There is a strong possibility that supermarket shelves will be empty of poultry products as energy and feed bills hit 'unprecedented levels', Irish Farmers' Association (IFA) poultry chair Nigel Sweetnam has said.

He argued that farmers won’t continue to place day-old birds or layer hens unless their costs are recovered.

Nigel Sweetnam said producers cannot get any more credit and cannot afford to pay their energy bills.

Campaign

Negotiations have been taking place with processors and egg packers as part of the IFA campaign to recover farmers’ costs from the marketplace.

"The war in Ukraine has driven feed and energy prices to unprecedented levels, meaning that in the case of the chicken processors, there are additional feed and energy costs which need to be covered, before they pass back the required increase to farmers,” he said.
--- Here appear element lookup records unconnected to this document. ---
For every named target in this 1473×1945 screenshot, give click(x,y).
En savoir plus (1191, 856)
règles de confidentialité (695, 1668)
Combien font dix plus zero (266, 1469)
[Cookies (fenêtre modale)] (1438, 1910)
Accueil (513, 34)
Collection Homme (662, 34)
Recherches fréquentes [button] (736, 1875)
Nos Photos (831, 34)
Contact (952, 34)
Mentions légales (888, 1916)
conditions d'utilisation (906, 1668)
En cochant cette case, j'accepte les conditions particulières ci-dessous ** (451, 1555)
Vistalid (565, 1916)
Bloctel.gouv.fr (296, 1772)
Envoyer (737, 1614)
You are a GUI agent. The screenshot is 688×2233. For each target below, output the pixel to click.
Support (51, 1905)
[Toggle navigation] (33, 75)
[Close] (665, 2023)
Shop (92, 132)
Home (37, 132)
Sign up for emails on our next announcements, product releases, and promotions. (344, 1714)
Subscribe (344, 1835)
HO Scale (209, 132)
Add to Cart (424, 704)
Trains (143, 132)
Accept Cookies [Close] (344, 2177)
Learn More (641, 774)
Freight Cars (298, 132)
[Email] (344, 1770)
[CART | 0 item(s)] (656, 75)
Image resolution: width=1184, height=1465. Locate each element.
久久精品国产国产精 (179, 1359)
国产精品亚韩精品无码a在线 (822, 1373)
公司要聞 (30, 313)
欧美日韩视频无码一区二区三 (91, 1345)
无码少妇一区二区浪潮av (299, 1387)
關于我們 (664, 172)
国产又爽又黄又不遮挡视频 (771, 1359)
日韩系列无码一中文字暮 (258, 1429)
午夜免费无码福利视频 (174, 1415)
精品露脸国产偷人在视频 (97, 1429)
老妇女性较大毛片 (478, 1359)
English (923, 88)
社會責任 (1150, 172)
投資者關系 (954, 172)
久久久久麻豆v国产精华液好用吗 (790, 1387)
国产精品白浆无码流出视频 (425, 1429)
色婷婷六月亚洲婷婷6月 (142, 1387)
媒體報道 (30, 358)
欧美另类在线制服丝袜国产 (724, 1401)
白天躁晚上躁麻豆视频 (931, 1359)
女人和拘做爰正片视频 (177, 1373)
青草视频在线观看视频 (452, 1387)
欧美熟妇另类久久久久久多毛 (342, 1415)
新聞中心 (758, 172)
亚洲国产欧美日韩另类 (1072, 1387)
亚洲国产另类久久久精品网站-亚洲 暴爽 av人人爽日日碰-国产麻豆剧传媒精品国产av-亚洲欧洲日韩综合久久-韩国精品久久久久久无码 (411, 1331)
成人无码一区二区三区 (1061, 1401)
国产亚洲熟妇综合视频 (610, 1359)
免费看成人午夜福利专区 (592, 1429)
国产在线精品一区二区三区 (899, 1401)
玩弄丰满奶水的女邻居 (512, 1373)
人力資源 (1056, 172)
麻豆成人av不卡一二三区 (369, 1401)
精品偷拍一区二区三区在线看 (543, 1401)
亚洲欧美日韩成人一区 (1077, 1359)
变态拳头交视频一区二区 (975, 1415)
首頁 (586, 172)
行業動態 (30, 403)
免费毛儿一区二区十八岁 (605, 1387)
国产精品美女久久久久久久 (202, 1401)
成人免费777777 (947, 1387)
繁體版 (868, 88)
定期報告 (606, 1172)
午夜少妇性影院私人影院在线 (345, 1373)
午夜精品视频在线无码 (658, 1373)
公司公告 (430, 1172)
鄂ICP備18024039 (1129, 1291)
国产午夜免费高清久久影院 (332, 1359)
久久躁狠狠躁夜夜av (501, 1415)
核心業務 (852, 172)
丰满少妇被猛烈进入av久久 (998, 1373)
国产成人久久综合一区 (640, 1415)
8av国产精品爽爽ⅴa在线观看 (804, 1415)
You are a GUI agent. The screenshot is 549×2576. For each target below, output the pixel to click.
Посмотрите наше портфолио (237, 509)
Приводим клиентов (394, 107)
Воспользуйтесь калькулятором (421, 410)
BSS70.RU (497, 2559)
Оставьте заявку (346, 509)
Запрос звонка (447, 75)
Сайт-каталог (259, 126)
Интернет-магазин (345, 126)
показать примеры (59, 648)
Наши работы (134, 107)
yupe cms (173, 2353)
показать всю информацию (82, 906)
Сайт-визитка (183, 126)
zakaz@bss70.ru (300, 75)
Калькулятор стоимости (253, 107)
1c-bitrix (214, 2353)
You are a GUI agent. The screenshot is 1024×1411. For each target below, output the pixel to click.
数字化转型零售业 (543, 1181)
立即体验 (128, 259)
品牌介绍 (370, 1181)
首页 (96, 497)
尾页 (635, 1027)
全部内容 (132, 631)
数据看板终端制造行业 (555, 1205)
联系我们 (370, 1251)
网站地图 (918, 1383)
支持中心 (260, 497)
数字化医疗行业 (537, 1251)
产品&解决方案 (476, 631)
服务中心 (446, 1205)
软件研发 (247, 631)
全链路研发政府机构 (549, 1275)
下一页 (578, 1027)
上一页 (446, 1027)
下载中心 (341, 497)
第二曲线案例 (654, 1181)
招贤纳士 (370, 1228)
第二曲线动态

The entire sector is in jeopardy

Sweetnam said that the increase offered by the processors and egg packers, from their share of what they were able to get from the marketplace, is "far from what producers need".

IFA poultry committee vice-chair Brendan Soden said producers are suffering and losing money.

Soden said that without an immediate increase in the wholesale retail price, to be passed back to egg and chicken producers, the entire sector is in jeopardy.

"What we produce is top quality, but at prices which are not sustainable. We intend to highlight the absolute necessity for our costs to be recovered from the food chain immediately,” he said.